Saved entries
▼

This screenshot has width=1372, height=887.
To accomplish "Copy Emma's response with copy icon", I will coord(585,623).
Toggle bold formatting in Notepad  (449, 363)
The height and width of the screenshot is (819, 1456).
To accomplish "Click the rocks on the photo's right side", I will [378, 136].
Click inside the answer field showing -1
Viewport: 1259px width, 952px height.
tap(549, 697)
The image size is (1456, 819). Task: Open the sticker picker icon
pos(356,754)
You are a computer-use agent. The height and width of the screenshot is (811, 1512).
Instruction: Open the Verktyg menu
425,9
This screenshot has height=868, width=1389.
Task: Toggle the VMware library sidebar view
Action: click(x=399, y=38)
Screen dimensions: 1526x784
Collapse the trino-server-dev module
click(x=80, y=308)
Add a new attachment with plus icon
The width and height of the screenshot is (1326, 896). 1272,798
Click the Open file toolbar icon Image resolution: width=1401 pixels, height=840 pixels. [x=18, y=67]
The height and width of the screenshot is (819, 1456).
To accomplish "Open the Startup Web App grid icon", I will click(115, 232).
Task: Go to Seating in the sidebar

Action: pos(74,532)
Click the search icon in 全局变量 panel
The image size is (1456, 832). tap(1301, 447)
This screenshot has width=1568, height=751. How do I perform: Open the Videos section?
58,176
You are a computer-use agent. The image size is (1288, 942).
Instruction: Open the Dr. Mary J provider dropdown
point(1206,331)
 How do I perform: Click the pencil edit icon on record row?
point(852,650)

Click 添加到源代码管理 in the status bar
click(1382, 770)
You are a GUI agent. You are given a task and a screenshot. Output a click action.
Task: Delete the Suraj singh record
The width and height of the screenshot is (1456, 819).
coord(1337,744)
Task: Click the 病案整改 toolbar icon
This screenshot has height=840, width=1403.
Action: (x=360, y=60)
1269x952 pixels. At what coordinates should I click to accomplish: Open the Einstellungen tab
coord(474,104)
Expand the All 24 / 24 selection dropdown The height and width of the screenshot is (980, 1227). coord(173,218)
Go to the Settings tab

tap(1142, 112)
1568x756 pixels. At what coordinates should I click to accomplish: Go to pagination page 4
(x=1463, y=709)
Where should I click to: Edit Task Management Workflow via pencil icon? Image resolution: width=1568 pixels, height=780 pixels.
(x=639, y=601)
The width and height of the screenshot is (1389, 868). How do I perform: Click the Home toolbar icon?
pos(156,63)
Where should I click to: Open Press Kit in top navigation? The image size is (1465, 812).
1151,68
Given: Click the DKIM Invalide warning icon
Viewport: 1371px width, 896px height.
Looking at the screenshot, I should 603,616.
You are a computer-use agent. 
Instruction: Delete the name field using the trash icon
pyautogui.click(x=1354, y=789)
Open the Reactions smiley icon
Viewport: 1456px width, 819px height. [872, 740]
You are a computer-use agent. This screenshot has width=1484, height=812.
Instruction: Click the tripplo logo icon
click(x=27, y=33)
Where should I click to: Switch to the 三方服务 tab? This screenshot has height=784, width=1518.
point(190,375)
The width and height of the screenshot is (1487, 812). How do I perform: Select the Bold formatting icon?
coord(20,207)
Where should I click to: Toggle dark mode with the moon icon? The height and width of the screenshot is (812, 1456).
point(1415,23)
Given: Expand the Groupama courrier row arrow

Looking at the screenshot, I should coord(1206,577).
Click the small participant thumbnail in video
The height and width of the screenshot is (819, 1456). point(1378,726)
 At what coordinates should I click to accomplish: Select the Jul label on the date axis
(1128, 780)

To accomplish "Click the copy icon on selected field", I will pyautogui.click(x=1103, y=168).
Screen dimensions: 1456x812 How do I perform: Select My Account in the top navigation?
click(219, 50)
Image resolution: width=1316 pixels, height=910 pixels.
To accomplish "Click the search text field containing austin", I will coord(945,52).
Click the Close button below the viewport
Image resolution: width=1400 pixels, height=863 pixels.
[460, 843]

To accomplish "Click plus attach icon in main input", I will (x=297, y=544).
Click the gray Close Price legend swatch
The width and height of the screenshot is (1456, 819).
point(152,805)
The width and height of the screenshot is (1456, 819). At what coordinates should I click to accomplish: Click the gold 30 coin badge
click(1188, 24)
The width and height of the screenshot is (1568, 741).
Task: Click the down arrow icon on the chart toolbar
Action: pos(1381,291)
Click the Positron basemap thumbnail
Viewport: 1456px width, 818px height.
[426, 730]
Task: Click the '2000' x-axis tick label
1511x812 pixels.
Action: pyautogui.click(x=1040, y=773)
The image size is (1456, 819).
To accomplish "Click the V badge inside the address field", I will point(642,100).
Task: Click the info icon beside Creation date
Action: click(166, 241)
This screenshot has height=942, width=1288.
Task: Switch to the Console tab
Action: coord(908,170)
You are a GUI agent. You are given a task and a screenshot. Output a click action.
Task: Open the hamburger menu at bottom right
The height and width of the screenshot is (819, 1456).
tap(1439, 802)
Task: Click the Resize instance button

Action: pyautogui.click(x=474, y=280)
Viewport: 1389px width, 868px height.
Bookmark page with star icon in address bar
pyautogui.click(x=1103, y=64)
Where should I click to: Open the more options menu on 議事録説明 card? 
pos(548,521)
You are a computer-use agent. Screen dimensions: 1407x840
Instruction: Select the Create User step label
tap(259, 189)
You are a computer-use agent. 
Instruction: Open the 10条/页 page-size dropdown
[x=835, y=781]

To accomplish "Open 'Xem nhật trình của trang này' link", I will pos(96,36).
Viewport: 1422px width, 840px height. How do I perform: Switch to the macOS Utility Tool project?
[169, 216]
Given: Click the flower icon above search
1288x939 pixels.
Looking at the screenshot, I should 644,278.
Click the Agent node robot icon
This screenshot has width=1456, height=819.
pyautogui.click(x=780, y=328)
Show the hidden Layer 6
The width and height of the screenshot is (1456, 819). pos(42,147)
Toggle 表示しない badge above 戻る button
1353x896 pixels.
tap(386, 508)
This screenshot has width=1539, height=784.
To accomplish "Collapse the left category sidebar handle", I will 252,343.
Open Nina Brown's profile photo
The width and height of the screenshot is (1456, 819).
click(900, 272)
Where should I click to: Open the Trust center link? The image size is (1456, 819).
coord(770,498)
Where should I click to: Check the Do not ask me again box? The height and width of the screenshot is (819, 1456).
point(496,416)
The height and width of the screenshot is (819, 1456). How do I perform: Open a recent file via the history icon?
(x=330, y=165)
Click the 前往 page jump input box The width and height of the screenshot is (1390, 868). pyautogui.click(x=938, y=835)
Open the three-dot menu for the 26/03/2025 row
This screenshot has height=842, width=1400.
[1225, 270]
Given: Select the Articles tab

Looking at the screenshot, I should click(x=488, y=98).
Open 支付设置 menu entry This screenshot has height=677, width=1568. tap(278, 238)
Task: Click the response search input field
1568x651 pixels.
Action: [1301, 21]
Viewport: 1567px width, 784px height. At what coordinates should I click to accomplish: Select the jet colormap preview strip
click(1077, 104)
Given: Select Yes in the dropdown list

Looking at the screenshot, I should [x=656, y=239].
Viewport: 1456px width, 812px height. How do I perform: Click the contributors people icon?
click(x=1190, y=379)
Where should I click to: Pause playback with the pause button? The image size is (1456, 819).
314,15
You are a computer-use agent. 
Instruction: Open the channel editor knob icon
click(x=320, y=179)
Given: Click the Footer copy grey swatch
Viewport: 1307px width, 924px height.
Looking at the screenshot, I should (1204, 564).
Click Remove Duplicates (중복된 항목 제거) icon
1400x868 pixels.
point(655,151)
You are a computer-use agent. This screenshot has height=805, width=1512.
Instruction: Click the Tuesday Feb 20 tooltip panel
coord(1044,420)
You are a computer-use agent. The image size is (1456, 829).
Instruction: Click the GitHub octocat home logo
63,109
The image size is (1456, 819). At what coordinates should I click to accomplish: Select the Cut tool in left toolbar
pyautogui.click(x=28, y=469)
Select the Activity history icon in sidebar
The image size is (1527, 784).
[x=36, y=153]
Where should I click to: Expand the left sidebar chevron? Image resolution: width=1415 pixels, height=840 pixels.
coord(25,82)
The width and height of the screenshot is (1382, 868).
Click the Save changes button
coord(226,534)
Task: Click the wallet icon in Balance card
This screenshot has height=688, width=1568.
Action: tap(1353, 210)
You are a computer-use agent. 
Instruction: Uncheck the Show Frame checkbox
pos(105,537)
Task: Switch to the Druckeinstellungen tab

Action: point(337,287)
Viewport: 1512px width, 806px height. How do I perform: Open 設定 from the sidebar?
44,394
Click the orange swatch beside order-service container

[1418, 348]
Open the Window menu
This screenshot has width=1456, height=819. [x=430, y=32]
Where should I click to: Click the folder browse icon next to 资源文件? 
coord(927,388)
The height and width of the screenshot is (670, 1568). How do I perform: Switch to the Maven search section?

▲

Look through the entries above, and wherever a line holds the string "computer", copy it.

You are a computer-use agent. The height and width of the screenshot is (811, 1512).
You are a computer-use agent. The image size is (1288, 942).
You are a computer-use agent. 
You are a computer-use agent. This screenshot has width=1484, height=812.
You are a computer-use agent. Screen dimensions: 1407x840
You are a computer-use agent. 
You are a computer-use agent. 
You are a computer-use agent. This screenshot has height=805, width=1512.
You are a computer-use agent. The image size is (1456, 829).
You are a computer-use agent. 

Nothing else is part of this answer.